By Carolyn Cohn, Sinead Cruise and Tom Sims
LONDON/FRANKFURT (Reuters) – Wildfires and evacuations on the Greek island of Rhodes, and a heat wave blasting much of southern Europe, have raised questions for tourists about their travel insurance coverage.
As the threat of fires remains high throughout Greece and heat continues elsewhere at the peak of the summer holiday season, here are some of the key questions and answers:
WHAT IS TRAVEL INSURANCE?
Travel insurance is “primarily” to protect against high costs of emergency medical care while abroad, according to the Association of British Insurers (ABI).
Travellers should check the exact terms with their individual insurers and tour operators.
WHAT IF YOU FALL ILL DUE TO HEAT, OR YOUR ACCOMMODATION IS AFFECTED BY WILDFIRES?
If someone gets sick due to heat while on holiday, British insurer Aviva, for example, would cover the costs of medical care and getting home if needed. Aviva would also cover the cost of moving to new accommodation should a booking become uninhabitable due to a wildfire.
German insurer Ergo would pay for any additional costs if a traveller couldn’t leave their travel destination due to fire.
WHAT DOES TRAVEL INSURANCE NOT COVER?
It won’t cover cancellation for travellers who decide not to take their trips because of the heat.
WHAT DO NATURAL CATASTROPHES COST INSURERS?
Hurricane Ian in the United States and floods in Australia helped to make 2022 one of the costliest years on record for natural disasters, according to Munich Re, which said losses totalled around $120 billion.
Insurers are increasingly turning their backs on some markets like Florida, prone to hurricanes that insurers forecast will become more intense as the climate warms, and California, where wildfires are common.
ARE INSURERS RETHINKING COVERAGE DUE TO THE GREEK FIRES?
Ergo said such events have been taking place for decades, and that it was “continuously” assessing the risks.
“The intensity of the fires in Greece is not a reason for ERGO Travel Insurance to change the scope of benefits,” it said.
WILL THE GREEK FIRES AFFECT INSURANCE PREMIUMS AND INSURERS?
They haven’t much so far, according to ratings agency Fitch, which called travel insurance a niche product and said it was too early to see changes in terms and conditions.
Though price increase for policies can be expected, “the COVID-19 pandemic posed a much more severe and widespread risk for travel insurance – and suppliers did not cut back on capacity,” said Robert Mazzuoli, director in the insurance team at Fitch.
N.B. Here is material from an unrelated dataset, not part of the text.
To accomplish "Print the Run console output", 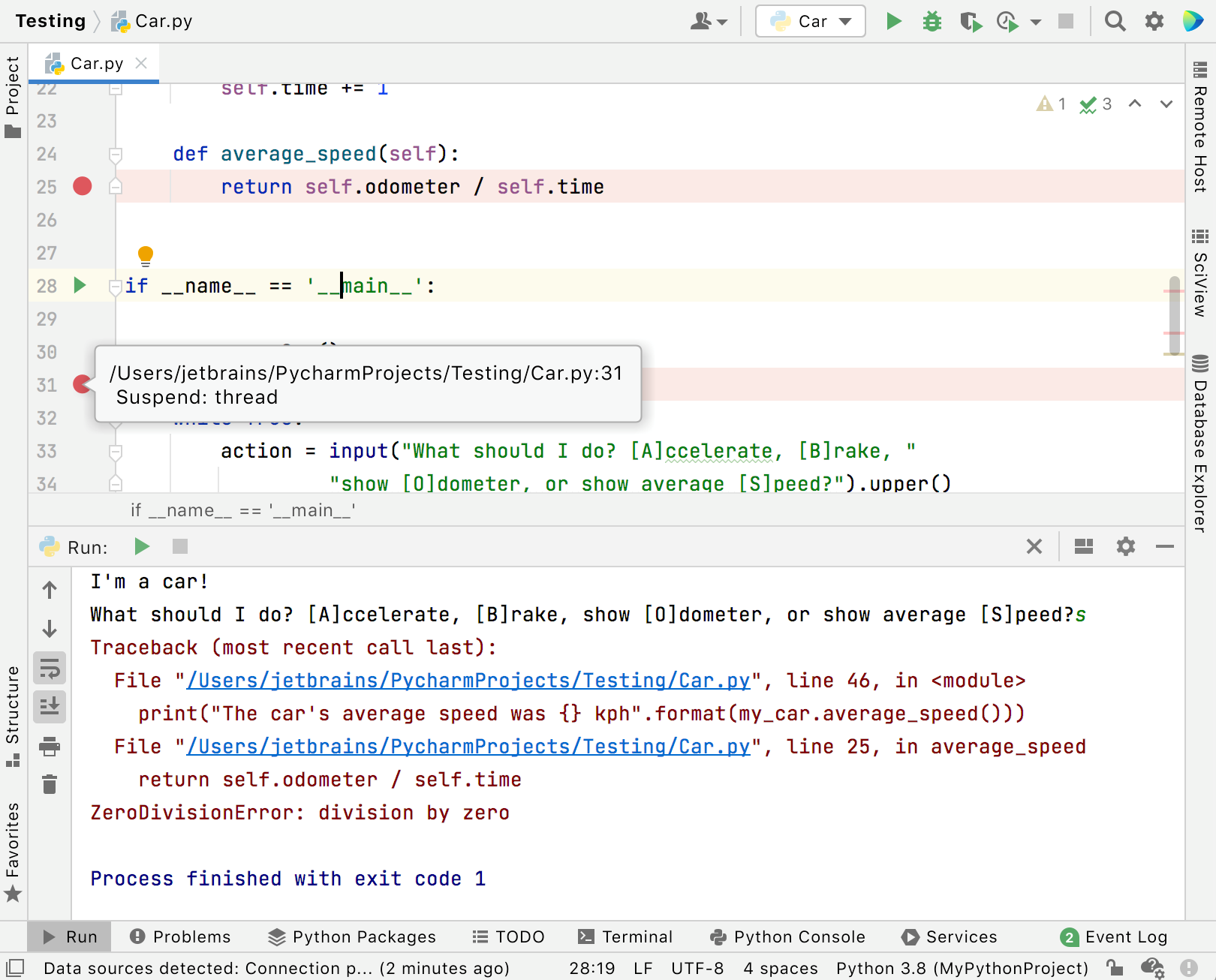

He added that the affected region in Greece is a small part of the overall market.
TRAVEL INSURANCE PRICES HAVE BEEN RISING. HOW MUCH AND WHY?
Travel insurance premiums have risen around 10% this year from last year in many European markets as insurers try to claw back COVID-19 losses, said Marcos Alvarez, global head of insurance credit ratings at DBRS Morningstar. He expects they could rise by another 10% next year.
Many insurers are diversified, limiting their financial hit from travel. Travel insurers have been carving out extra coverage, like for travel disruption, and charged extra premiums for them.
HOW BIG IS THE TRAVEL INSURANCE MARKET?
Fairly small. U.S. residents spent $1.72 billion on travel insurance in 2020, according to the U.S. Travel Insurance Association.
By contrast, global insurance premiums were estimated be 5.6 trillion euros ($6.20 trillion) in 2022, according to German insurer Allianz.
HOW ARE TOUR OPERATORS REACTING TO THE GREEK FIRES?
Tour operator TUI had 39,000 guests on Rhodes on Sunday evening. Some 7,800 of those were affected and taken to other hotels or shelters. On Monday, it deployed six extra planes to fly home German and British holidaymakers.
The operator is cancelling trips to Rhodes in the coming days and offering free cancellations or rebookings to other TUI destinations.
WHAT ABOUT PEOPLE WHO HAVE JUST BOOKED FLIGHTS?
Condor, the budget airline of Lufthansa, said it would rebook flights to Rhodes for free.